Bir arkeolog, deneysel un üretimi için bazı bitkileri öğütüyor. C: Alexis Pantos / PNAS
Bilim insanları, Ürdün’deki 14.000 yıllık bir kazı alanında, bilinen en eski ekmek yapımı kanıtlarını keşfetti.
Bir çift ocak içinde bulunan kömürleşmiş kırıntılar, ekmeğin ilk örnekleri olarak tanımlandı ve tarımın başlangıcından çok daha önce ekmek hazırlandığını gösterdi.
Birkaç milimetre boyutundaki küçük topaklar halindeki kalıntılar, kuzeydoğu Ürdün’deki Kara Çöl’de arkeologlar tarafından keşfedildi.
Araştırma ekibi, ocaklarda bulunan kömürleşmiş bitkisel malzemelere radyokarbon tarihleme yaparak, ocakların 14.000 yıldan daha önce kullanıldığını tespit etti.
Araştırmanın eş yazarı Dr Tobias Richter, “Ekmek, tarımcı ve yerleşik toplumların bir ürünü olarak düşünülüyordu, ama Ürdün’de elde ettiğimiz kanıtlar, temel olarak, bitki ekiminin başlangıcını en az 3.000 yıl öncesine çekiyor.” diyor ve Levant’ta tam teşekküllü tarımın yaklaşık MÖ 8000 civarında ortaya çıktığına inanıldığını belirtiyor.
“Yani, herhangi bir bitkiyi yetiştirmeye başlamadan önce avcı toplayıcılar tarafından ekmek yapılıyordu.”
Richter ve meslektaşları, yayımladıkları makalede, 2012 ve 2015 yılları arasında yapılan kazılarda, yabani tahılları arayarak dolaşan Natufian olarak bilinen avcı toplayıcıların kullandığı ocaklarda bulunan kırıntıları nasıl bulduklarını anlatıyor.
Araştırma ekibi kalıntılar arasında, bir sulak alan bitkisinin küçük, yuvarlak yumrularını, lahana ailesine ait baklagillerin ve bitkilerin izleri, bazı buğday ve arpa içeren yabani hububatlar ve 642 küçük kömürlü topaklar ortaya çıkardı.
Bu topakların 24’ünün analizi, benzer olması beklenen diğerleriyle ekmek benzeri bir şey olduğunu ortaya çıkardı.
Richter, “Bunlar ekmek kızartma makinenizin alt kısmında bulabileceğiniz türden ekmek kırıntıları gibiydi.

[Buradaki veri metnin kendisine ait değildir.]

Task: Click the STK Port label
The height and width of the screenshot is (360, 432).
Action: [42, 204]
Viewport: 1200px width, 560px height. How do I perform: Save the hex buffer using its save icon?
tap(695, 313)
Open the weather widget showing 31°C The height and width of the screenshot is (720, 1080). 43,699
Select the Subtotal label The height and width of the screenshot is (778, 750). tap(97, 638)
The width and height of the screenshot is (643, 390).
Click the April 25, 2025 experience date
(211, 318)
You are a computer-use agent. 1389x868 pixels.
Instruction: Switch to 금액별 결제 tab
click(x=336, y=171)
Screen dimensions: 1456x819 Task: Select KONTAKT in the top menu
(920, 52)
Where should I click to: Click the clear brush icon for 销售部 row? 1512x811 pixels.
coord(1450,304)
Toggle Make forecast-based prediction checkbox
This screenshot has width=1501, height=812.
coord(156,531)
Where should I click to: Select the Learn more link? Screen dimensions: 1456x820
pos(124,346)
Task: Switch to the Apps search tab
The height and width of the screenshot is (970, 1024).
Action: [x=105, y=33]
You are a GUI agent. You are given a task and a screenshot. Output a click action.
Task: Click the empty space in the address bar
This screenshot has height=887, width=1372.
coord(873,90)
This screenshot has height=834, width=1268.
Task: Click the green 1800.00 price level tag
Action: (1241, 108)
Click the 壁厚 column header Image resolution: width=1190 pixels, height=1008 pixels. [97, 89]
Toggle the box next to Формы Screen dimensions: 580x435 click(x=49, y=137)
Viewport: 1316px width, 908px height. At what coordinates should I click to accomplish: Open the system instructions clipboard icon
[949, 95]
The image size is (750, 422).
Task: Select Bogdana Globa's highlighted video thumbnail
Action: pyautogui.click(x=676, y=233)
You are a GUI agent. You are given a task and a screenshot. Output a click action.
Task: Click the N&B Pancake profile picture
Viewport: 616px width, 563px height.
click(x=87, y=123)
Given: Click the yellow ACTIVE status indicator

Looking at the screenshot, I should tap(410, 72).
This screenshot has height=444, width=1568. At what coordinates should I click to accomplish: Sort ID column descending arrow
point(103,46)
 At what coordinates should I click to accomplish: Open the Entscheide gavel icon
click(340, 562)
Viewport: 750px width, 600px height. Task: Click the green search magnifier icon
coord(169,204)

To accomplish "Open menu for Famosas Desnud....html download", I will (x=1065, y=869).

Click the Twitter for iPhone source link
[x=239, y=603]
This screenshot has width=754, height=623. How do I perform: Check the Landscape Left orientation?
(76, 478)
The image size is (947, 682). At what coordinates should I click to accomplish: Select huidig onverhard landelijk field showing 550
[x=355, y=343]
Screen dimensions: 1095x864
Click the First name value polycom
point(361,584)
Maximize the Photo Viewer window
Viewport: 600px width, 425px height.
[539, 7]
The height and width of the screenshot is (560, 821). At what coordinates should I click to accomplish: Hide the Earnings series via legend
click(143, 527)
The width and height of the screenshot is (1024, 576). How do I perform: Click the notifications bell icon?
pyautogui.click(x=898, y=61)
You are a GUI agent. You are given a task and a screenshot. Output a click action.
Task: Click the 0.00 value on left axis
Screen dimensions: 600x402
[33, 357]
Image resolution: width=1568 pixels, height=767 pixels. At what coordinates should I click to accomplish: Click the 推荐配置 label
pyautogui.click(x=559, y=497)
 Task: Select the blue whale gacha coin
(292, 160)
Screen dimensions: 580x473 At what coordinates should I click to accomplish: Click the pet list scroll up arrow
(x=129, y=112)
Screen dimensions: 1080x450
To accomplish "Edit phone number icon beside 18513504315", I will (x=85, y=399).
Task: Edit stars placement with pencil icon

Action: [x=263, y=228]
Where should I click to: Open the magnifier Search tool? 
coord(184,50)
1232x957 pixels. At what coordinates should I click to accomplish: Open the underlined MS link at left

Tost makinenize yüksek güçle bastırdığınızda düşen şeyler gibi.” diyor.
Daha ileri analizler, 24 kırıntının 15’inin tahıl bitkilerinden, muhtemelen arpa, einkorn buğdayı veya yulaftan alınan dokular içerdiğini ortaya koydu.
Kırıntıların bir kısmının diğer bitkilerden de içeriğe sahip olduğu tespit edildi, bir sulak alan bitkisi yumrusu en muhtemel aday.
Dahası, kırıntıların analizi, ekmeği yapmak için kullanılan unun elenmiş olabileceğini düşündürüyor. Ekip, fırın olmamasının nedenini ise, ekmeğin muhtemelen ateşin küllerinde veya sıcak bir taş üzerinde pişirildiği anlamına geldiğini söylüyor.
Ekip, kırıntıların bir çeşit mayasız yassı ekmekten geldiğini söylüyor.
Yeni keşfedilen kırıntıları şimdiye kadar bulunan en eski ekmek kalıntılarını oluşturuyor ve daha önce Türkiye’deki Çatalhöyük’te bulunan ve yaklaşık 9.100 yıl öncesine tarihlenen ekmek kalıntılarının unvanını elinden alıyor.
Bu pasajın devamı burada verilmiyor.